If this node is part of a larger multi-agent or agent+human workflow, pass upstream context into VerifiedX so the current node has better system and situational awareness before it takes a high-impact action. This is useful when a supervisor agent, parent workflow, or human reviewer already has context that the current node should use before taking action. VerifiedX does not require a fixed schema for this.
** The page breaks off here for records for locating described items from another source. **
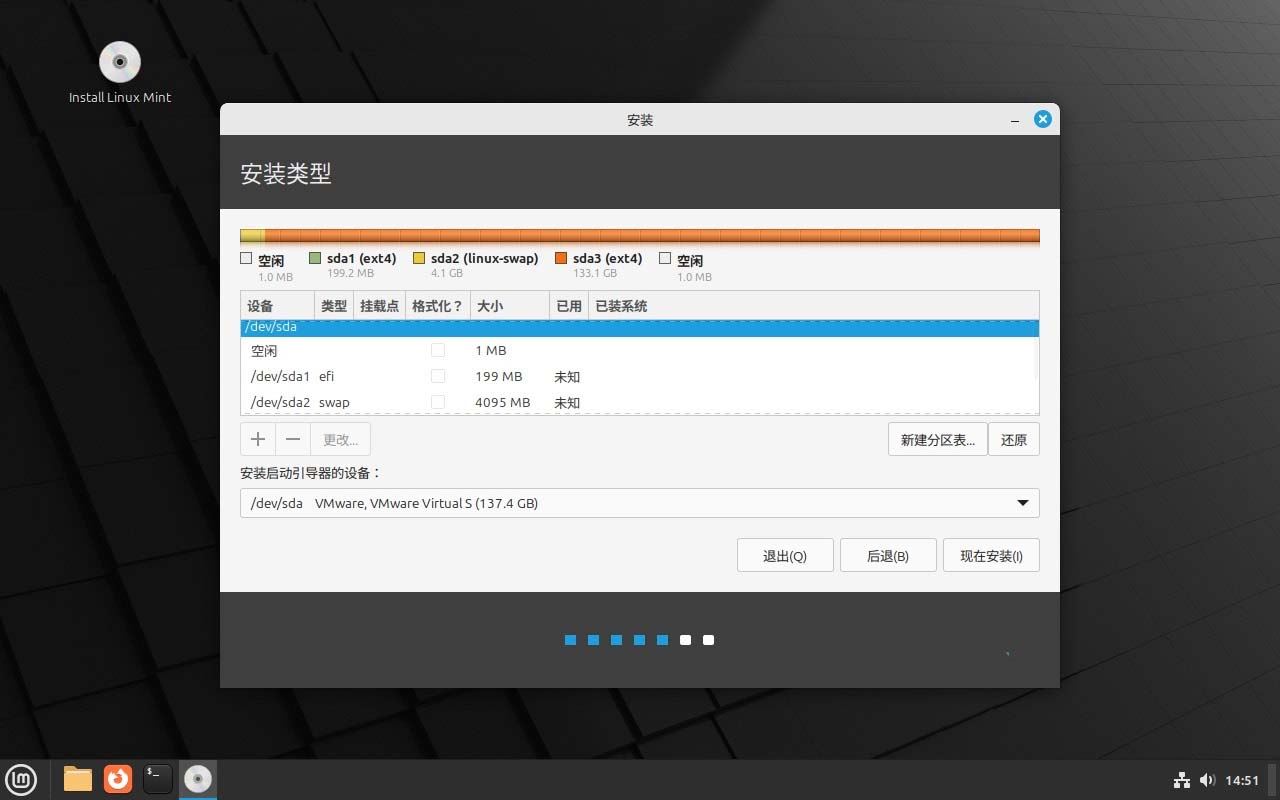Click the 现在安装(I) button
This screenshot has width=1280, height=800.
[991, 555]
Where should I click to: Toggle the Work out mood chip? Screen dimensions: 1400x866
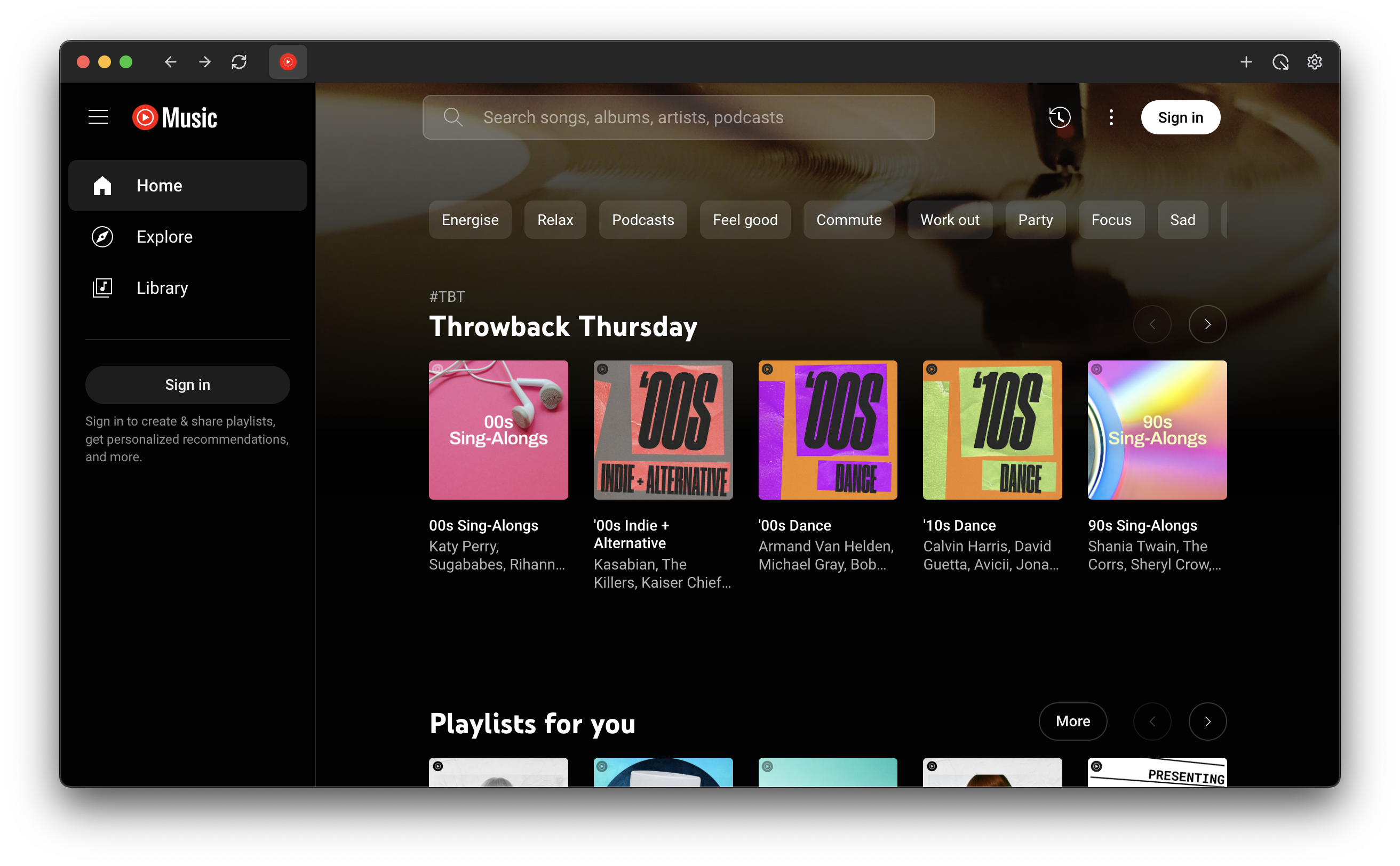[949, 220]
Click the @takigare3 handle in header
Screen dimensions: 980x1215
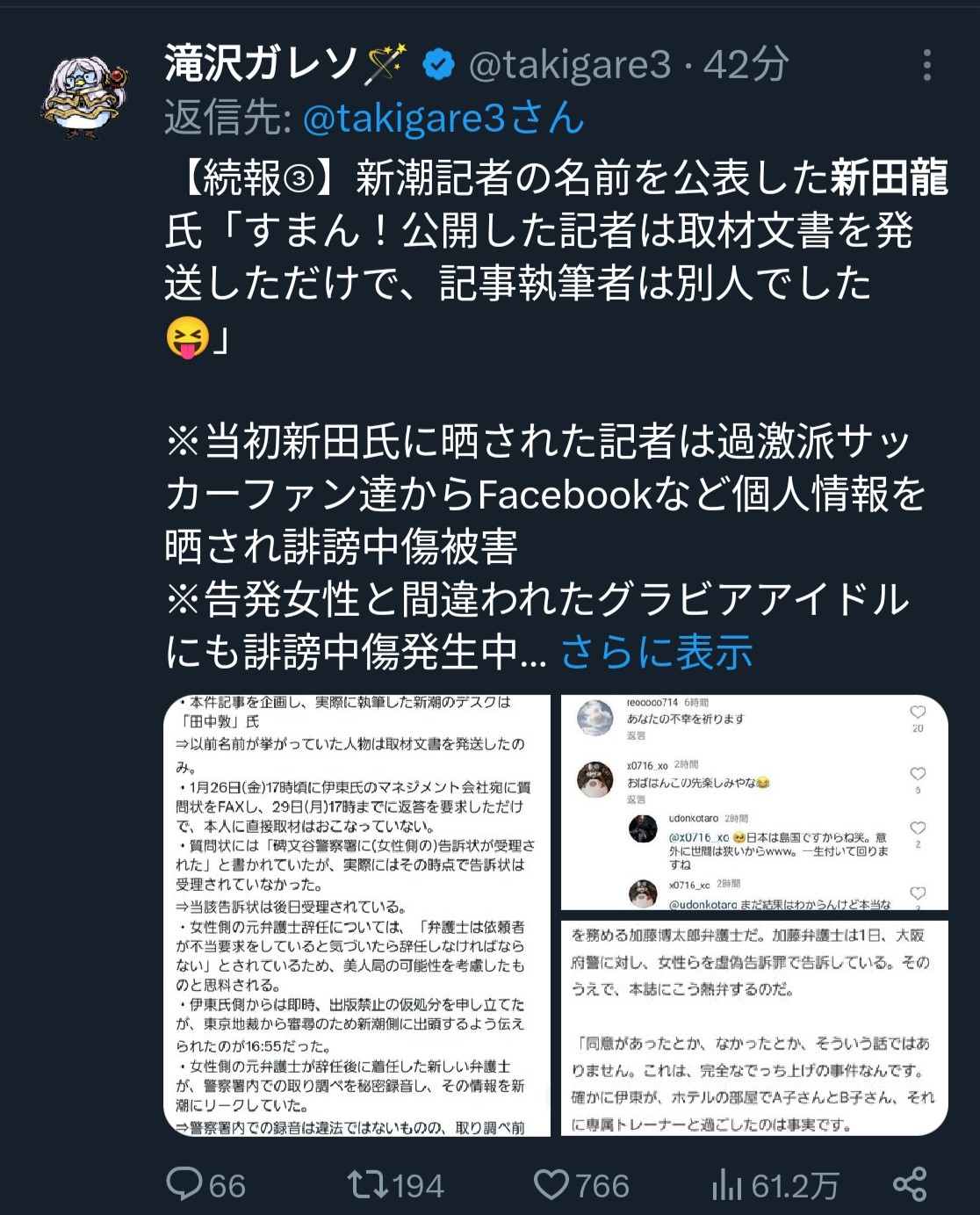pyautogui.click(x=570, y=65)
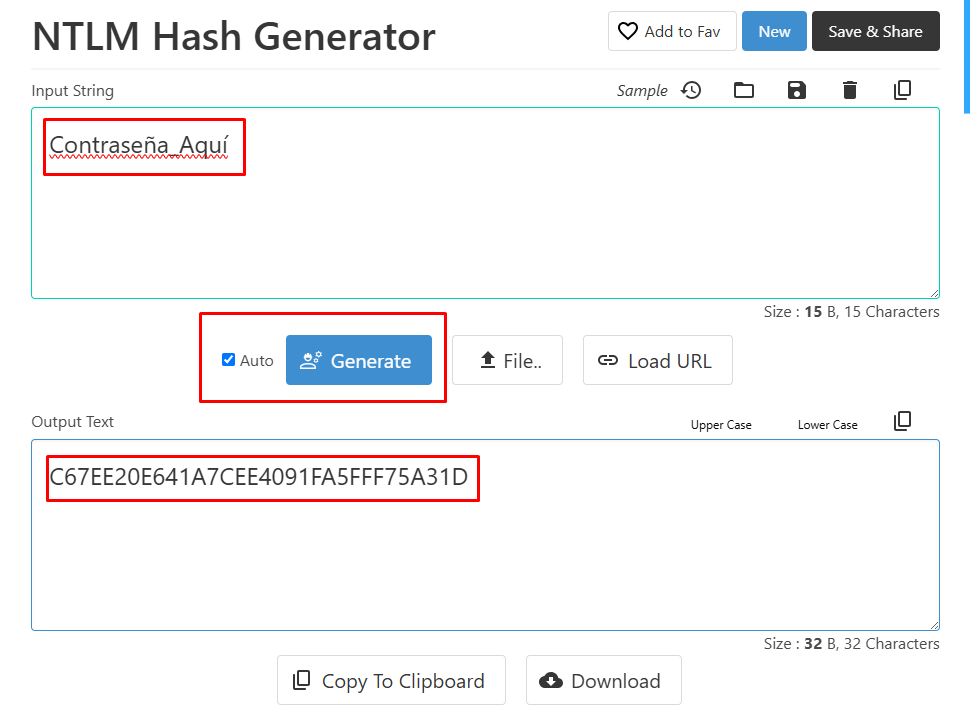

Pass the upstream context you already have in any JSON-serializable shape.
const upstream = {
  source: "workflow_supervisor",
  workflow_id: "WF-2203",
  approval_status: "approved_with_follow_up",
  human_review: {
    reviewer: "ops_lead",
    result: "approved",
  },
  prior_agent_output: {
    summary: "Billing verification is complete.",
  },
};

await verifiedx.withUpstreamContext(upstream, async () => {
  await harness.setWorkflowStatus({ workflowId: "WF-2203", status: "awaiting_human" });
});
Upstream context is supporting workflow context from outside the current node. It is not proof that this node already executed any local action.

What to expect at runtime

Protected boundaries in the raw TypeScript runtime can return:
  • allow
  • allow_with_warning
  • replan_required
  • goal_fail_terminal
Every outcome includes a structured decision receipt. In the production-style raw TypeScript scenarios, VerifiedX exercises:
  • allow for grounded memory writes and internal handoff writes
  • allow_with_warning when public-web context is supplementary but a safe internal next step is still grounded
  • replan_required when an unsafe external email is blocked and the same goal continues through a safer internal Slack update
If a boundary is replanned, the side effect does not execute. Wrapped methods return a structured blocked result with ok: false, blocked: true, the boundary outcome, and a decision receipt your system can keep local or route upstream.

Pricing note

One protected action check equals one real boundary preflight. Taint, event ingest, execution reports, and decision reads are all included at that price. The Free Sandbox includes the raw runtime and every native adapter. VerifiedX does not replace your orchestrator or human workflow. It returns receipts your system can keep local, route downstream, or pass upstream.